“Why aren’t you eating?” my mother said to me, her Yonkers accent blaring into the otherwise hushed Chinese restaurant. A 77-year-old Italian-American hairdresser who believed that almost all problems could be solved with a pile of spaghetti and meatballs, she viewed my lack of appetite as a warning flare. “I’m fine,” I said. “My sesame chicken just has an odd pepper flavor.” She flagged down our waiter. “My son can’t have spices,” she said, “because of his leukemia.” Though I had survived cancer as a young boy, I now risked dying of embarrassment.
At 40, I had grown accustomed to my mother’s overprotectiveness. From an early age, I understood that as her youngest child of four, and the only one to endure a life-threatening condition, she and I would always be bound by love and fear.
I accepted the way she would smear sunscreen all over me at the beach, even well into my teenage years. And I didn’t put up a fight when she insisted on chaperoning my elementary school trips or walking me to class on my first day of college.

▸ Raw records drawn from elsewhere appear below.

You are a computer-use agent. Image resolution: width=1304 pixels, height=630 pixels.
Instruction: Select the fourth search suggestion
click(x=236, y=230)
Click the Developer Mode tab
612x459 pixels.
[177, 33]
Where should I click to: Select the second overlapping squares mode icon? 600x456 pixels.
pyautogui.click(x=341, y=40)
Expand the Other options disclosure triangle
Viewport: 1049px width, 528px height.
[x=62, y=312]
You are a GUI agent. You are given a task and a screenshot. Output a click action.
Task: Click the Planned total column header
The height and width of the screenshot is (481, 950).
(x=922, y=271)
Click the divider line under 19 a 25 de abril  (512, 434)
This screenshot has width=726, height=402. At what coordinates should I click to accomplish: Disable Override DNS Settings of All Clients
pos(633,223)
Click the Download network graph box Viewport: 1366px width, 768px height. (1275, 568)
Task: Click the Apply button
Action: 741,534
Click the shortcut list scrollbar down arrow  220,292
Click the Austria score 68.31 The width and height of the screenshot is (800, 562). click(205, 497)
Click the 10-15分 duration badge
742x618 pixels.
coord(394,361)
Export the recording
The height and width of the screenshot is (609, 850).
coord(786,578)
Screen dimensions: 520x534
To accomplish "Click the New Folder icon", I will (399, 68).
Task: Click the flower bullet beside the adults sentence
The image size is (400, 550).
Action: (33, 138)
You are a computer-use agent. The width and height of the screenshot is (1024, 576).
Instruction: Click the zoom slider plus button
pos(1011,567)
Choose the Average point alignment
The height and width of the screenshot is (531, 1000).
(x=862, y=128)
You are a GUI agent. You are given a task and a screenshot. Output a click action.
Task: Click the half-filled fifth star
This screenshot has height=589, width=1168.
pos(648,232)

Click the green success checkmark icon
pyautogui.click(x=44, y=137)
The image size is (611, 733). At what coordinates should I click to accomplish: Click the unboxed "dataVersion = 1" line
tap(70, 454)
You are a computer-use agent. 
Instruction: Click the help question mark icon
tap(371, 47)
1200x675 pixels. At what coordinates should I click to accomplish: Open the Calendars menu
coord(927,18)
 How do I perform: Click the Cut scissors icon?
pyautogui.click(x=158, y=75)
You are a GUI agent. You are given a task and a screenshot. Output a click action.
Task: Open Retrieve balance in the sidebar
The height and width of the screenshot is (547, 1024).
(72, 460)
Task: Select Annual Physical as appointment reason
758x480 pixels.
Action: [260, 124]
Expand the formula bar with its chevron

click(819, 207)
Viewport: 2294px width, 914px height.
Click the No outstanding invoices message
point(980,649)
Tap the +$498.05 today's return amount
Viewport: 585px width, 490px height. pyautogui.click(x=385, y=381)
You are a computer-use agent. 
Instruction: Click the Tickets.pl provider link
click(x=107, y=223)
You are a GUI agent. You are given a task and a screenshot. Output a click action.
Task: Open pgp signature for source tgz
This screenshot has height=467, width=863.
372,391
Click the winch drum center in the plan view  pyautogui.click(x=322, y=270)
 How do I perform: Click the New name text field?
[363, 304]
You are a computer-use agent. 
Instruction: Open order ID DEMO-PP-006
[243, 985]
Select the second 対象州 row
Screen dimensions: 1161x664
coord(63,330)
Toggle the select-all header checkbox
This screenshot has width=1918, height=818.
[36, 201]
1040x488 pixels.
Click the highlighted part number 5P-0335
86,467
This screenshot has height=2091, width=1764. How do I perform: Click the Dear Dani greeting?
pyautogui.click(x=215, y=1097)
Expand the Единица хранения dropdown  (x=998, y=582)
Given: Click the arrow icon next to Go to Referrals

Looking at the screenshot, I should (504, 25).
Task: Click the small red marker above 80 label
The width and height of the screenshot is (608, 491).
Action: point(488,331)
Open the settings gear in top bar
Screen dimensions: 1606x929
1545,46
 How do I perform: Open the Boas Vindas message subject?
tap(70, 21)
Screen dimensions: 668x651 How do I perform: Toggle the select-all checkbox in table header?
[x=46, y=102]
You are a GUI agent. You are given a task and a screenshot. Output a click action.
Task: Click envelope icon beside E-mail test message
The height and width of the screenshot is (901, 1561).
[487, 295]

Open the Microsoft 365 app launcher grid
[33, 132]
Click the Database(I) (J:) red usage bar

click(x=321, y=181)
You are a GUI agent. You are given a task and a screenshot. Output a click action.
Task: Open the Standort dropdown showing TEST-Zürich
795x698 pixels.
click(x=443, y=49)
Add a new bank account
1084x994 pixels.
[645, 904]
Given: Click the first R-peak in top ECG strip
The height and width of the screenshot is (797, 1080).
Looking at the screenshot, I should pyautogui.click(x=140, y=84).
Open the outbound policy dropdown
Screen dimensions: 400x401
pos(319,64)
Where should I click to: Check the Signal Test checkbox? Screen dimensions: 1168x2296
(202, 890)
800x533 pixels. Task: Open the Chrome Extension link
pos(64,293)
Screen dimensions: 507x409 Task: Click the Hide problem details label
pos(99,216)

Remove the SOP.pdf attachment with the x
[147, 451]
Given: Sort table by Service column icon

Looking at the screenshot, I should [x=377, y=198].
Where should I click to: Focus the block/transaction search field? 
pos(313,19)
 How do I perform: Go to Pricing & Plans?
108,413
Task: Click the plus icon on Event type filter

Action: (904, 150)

Yet I always hated the way she constantly told others about my illness, especially now, when it gave the impression that I was still sick. “Mom, I’ve been in remission for 30 years,” I said. “Why can’t we just move on?” “I’m sorry,” she said. “I didn’t realize I was making you so uncomfortable.” “I’ve told you a hundred times I don’t want to talk about it anymore,” I said. “You should be proud of being a survivor.